Why both are needed together
Namespaces alone would let a container see only itself. But without cgroups, nothing would stop that container from consuming all of the host's CPU or memory, starving every other container sharing the machine. Isolation of view without control of consumption isn't enough for a genuinely multi-tenant host. Conversely, cgroups alone (limiting resource usage) without namespaces would still let one container's processes see and potentially interfere with every other process on the host. Together, namespaces provide the illusion of a dedicated machine, and cgroups provide the guarantee that one tenant can't monopolize the shared machine's real resources.
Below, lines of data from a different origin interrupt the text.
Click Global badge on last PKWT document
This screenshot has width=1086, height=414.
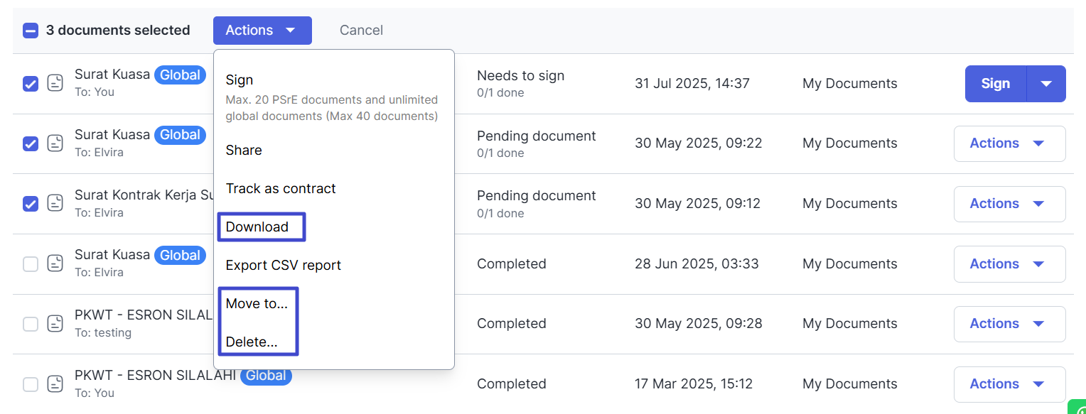266,376
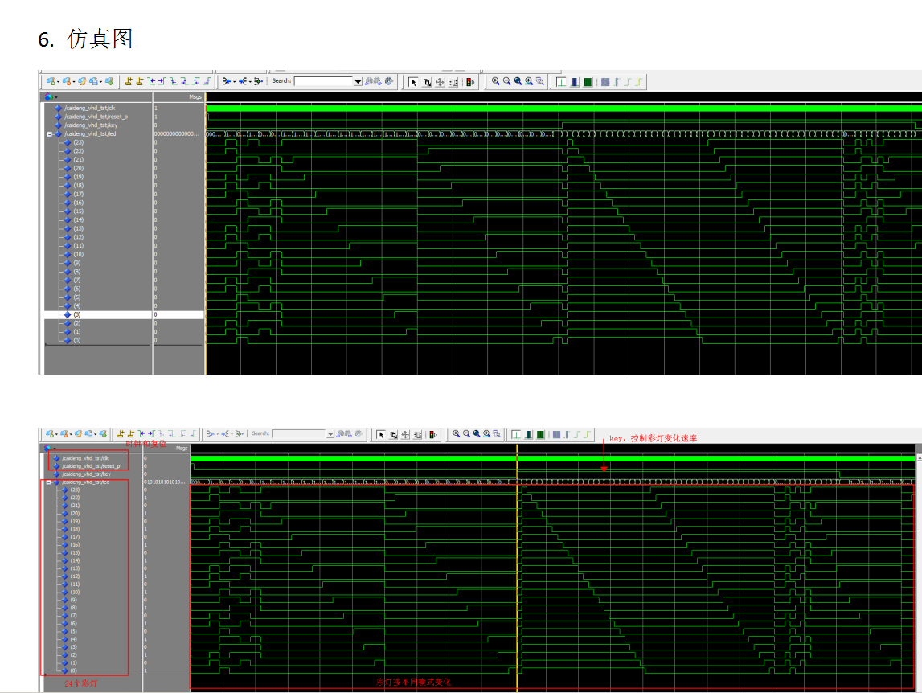The width and height of the screenshot is (922, 693).
Task: Click Zoom Out icon in top waveform toolbar
Action: click(507, 81)
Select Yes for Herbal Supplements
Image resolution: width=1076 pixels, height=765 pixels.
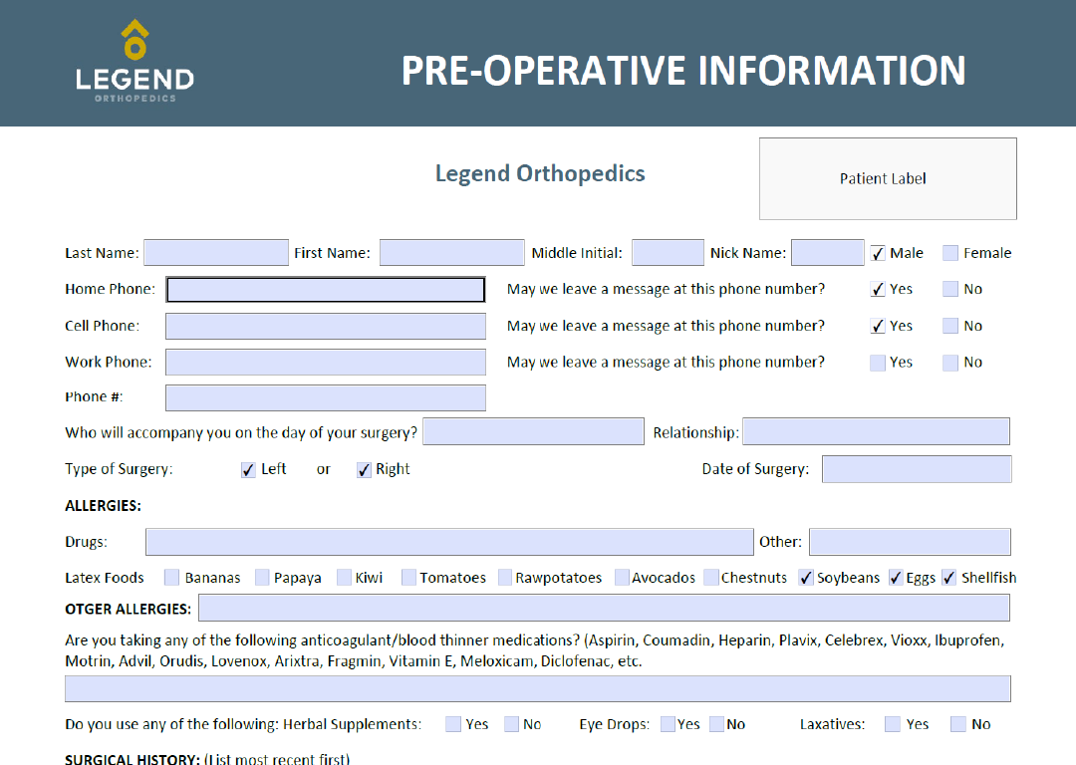[453, 725]
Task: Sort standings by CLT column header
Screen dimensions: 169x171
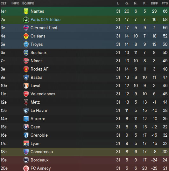Action: pos(4,3)
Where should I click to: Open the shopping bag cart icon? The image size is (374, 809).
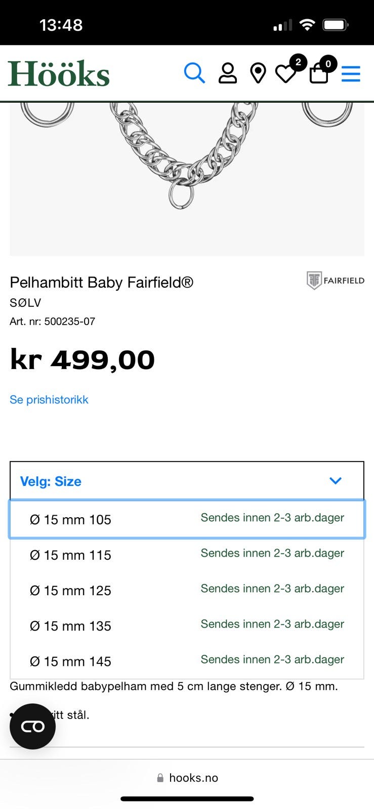(319, 74)
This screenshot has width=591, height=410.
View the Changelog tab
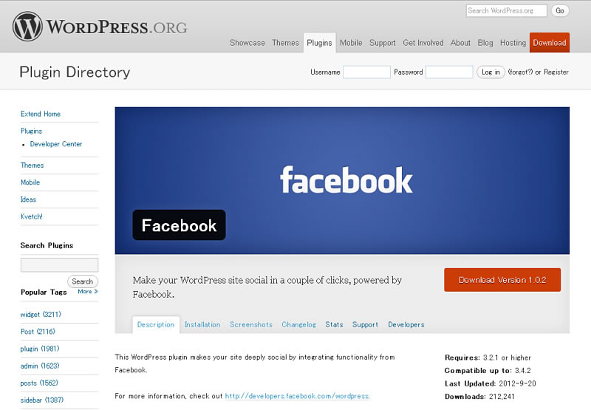[299, 324]
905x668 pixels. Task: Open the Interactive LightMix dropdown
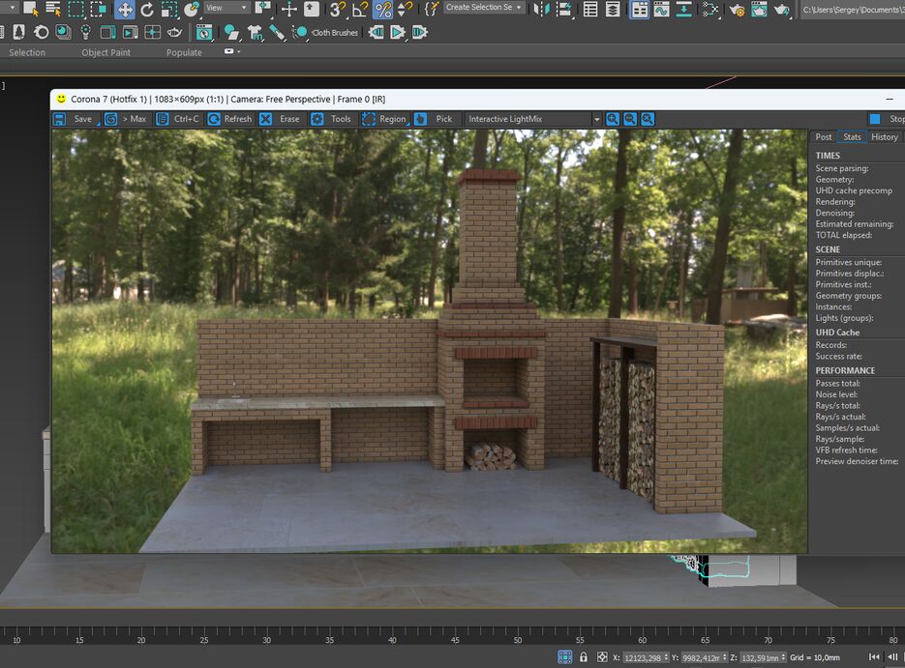532,119
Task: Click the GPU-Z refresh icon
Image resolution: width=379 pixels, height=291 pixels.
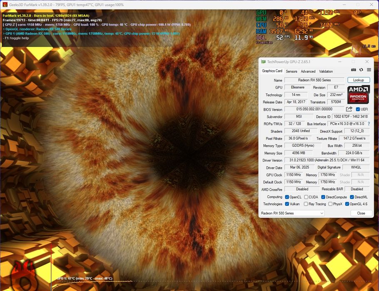Action: click(361, 70)
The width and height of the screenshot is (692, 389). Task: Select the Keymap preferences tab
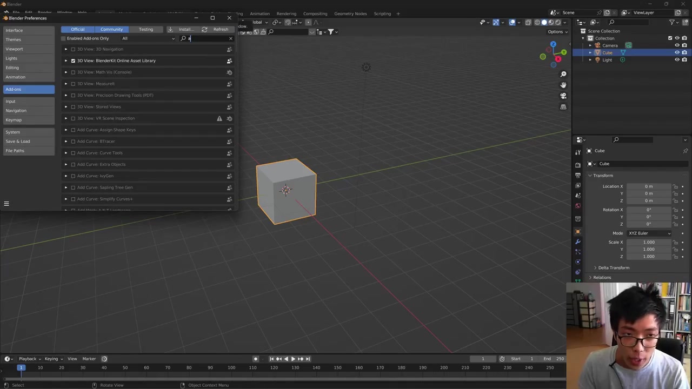click(14, 120)
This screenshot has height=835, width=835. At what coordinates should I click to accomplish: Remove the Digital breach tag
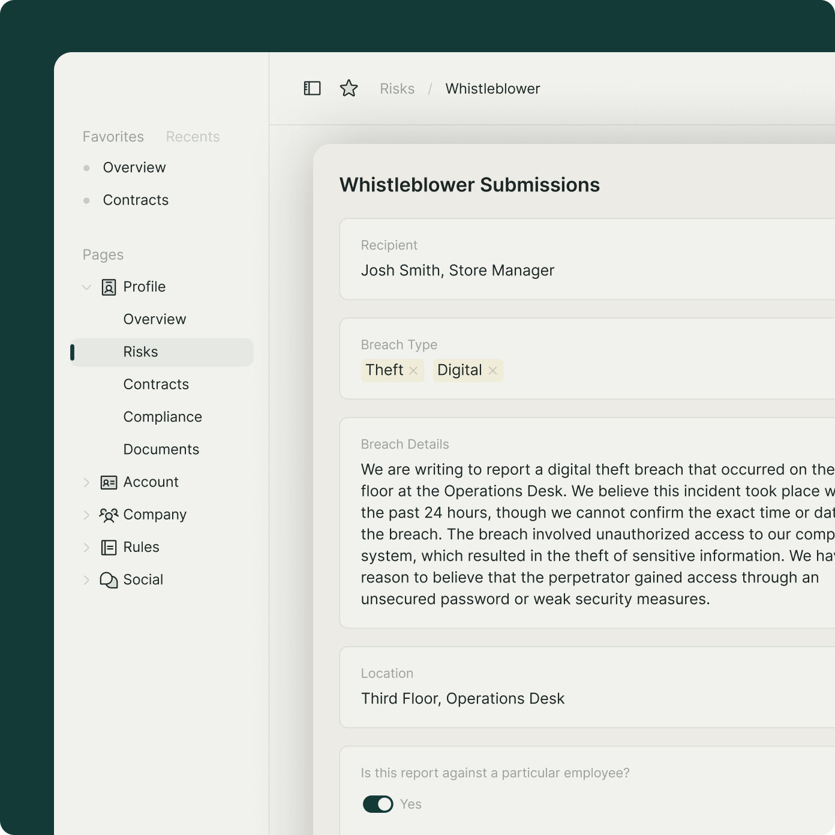pyautogui.click(x=492, y=371)
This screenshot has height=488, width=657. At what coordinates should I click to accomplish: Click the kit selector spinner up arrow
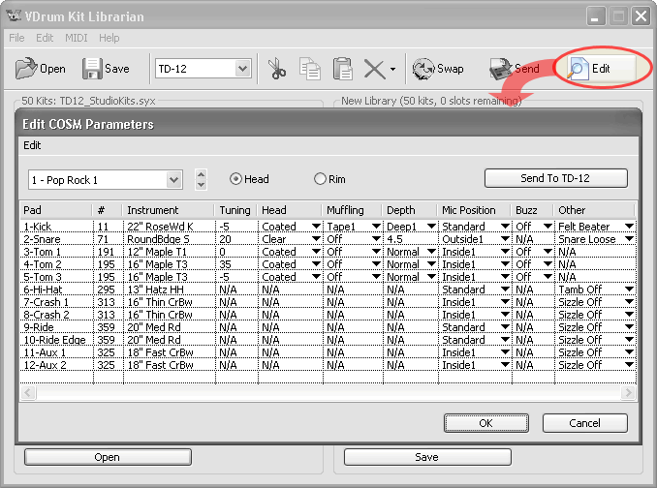coord(201,174)
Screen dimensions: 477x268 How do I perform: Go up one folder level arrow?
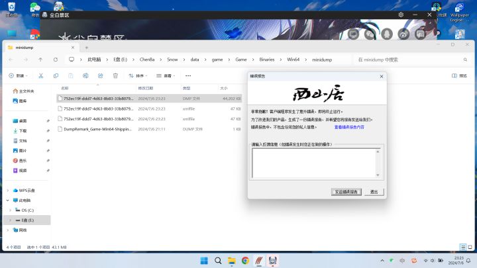click(40, 60)
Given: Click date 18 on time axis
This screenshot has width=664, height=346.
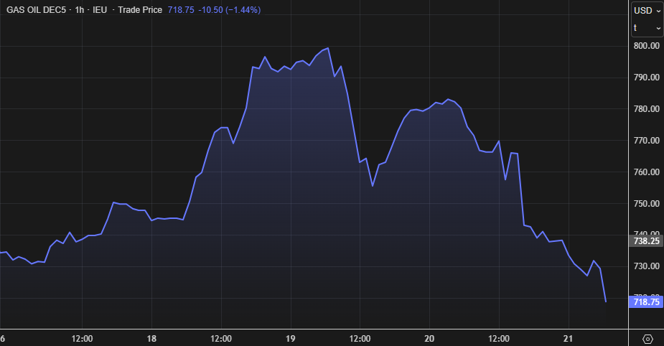Looking at the screenshot, I should [x=151, y=338].
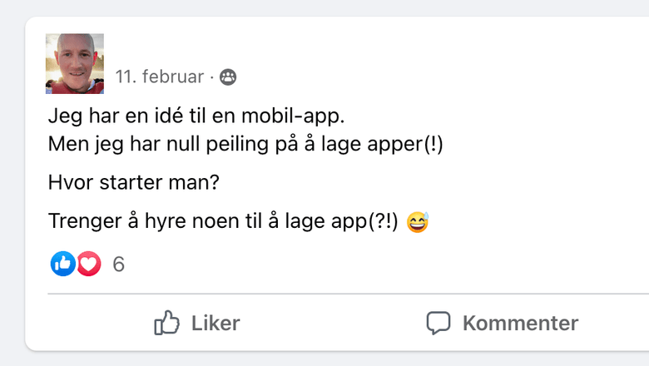Click the blue thumbs-up reaction icon

point(63,265)
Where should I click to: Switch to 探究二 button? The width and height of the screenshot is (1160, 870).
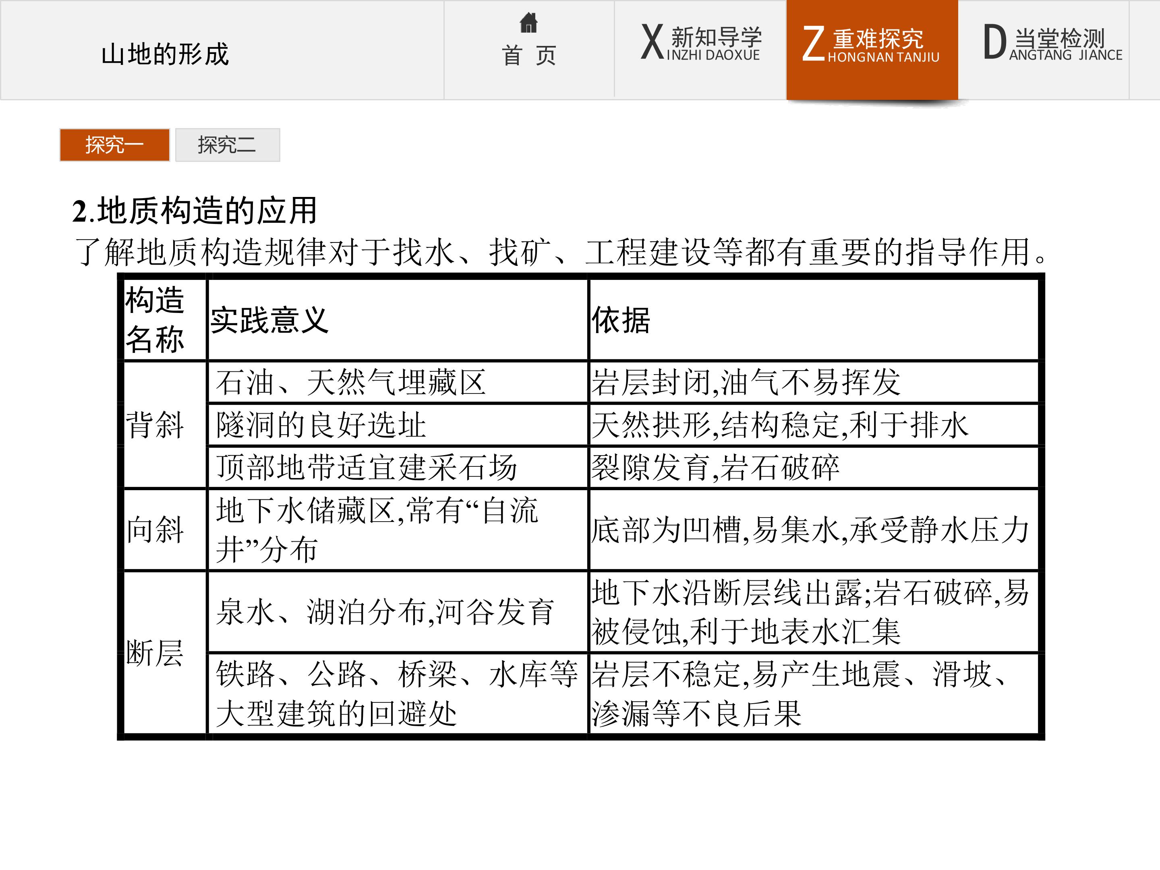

Why this matters beyond trivia
Understanding that "a container" is really just an ordinary Linux process — made to look isolated via namespaces and made resource-bounded via cgroups, not some fundamentally different kind of virtualized entity — explains a lot of otherwise-surprising container behavior. It explains why docker top can show container processes' real host PIDs. It explains why a container "escape" vulnerability is fundamentally about breaking out of namespace/cgroup confinement rather than "hacking a virtual machine." And it explains why Kubernetes's resource requests/limits (see that stack) map directly onto these exact same underlying cgroup mechanisms.